Поскольку Матьез выступил с критикой советских порядков, он тут же был провозглашен «антимарксистом», между тем еще в начале 1930 г., по жестким критериям Покровского (который признавал «100-процентными» марксистами лишь участвующих в строительстве социализма в СССР), французский историк «тянул» к 50 % «подлинности»[92]. Красноречивой была позиция Фридлянда. Самый, пожалуй, активный и эффективный популяризатор творчества французского историка написал в предисловии к изданию особо ценной (как он подчеркивал даже после разрыва) его работы: Матьез «вовсе не является марксистом, хотя часто говорит языком Маркса». Однако его книга «представляет ценнейший вклад в марксистскую историю Великой французской революцию»[93].
Оценим широту подхода – книга немарксиста получает высокий статус в рамках марксистской историографии. Вот при таком подходе и происходило сотрудничество «новой» и «старой» школ в советской историографии, ярким примером которого остались РАНИОН и судьба его сотрудников. Все изменилось с поворотом к террору, в данном случае совершенно непосредственно. Уголовное преследование ученых в СССР явилось предпосылкой разрыва международных научных связей.
В сущности, от начала и до конца последовавшая полемика[94] имела политическую доминанту. Как и в случае полемики с Оларом, советские историки защищали Советскую власть, в данном случае сказать откровенно – ее право на репрессии. И, подобно полемике с Оларом, это была, говоря современным языком, «контрпропаганда», при этом в методологическом отношении советские историки противопоставили Матьезу сектантское толкование учения Маркса.

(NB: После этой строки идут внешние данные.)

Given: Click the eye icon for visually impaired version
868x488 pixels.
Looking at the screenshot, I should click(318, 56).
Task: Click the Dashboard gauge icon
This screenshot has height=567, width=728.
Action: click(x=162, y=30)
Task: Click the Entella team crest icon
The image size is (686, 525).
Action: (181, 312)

Как уточняют современные французские исследователи, Матьез отвергал не марксистский метод, а его «догматические искривления»[95]. Подобно Карееву, французский историк признавал возможность различных исторических подходов и притом допускал использование «экономического материализма» и даже – в отличие от Кареева – классового подхода. Более того, и то и другое имело место в его собственных работах.
Декларации его оппонентов из СССР сводились к тому, что только марксизм обеспечивает научное познание истории и что существует лишь одна разновидность Учения, та, что господствует в СССР – учение о классовой диктатуре и правящей партии. Это, заявлял Фридлянд, «революционный, политически заостренный марксизм», руководство к действию[96].
Подобное приспособление исторического анализа к политико-идеологическим потребностям собственно и отталкивало Матьеза от советского марксизма. Он находил в «такой разновидности марксизма (un certain мarxisme)» подчинение науки «априорной догме», «понимаемой и применяемой на манер катехизиса». На обвинения, что он «отдает свое перо на службу французскому империализму», Матьез отвечал: «Сталин – ваш бог, вы его пророки», «вы не более, чем орудия в руках правительства» и «декорируете марксизмом свою капитуляцию»[97].
Оппоненты противопоставили Матьезу принцип партийности науки: Матьез «воображает, что он стоит выше классов и партий и служит одной лишь научной истине», а «мы утверждаем, что… историки всегда выполняют определенный социальный заказ, и чем крупнее фигура историка как ученого, тем ярче выступает в его работах его связь с определенными классами или политическими группировками»[98]. В такой классовой проекции оказывалось, что Матьез всего на всего «типичный представитель радикально настроенной мелкобуржуазной интеллигенции» и даже – какой изысканный стиль! – «является не более как рупором “взбесившегося мелкого буржуа”»[99].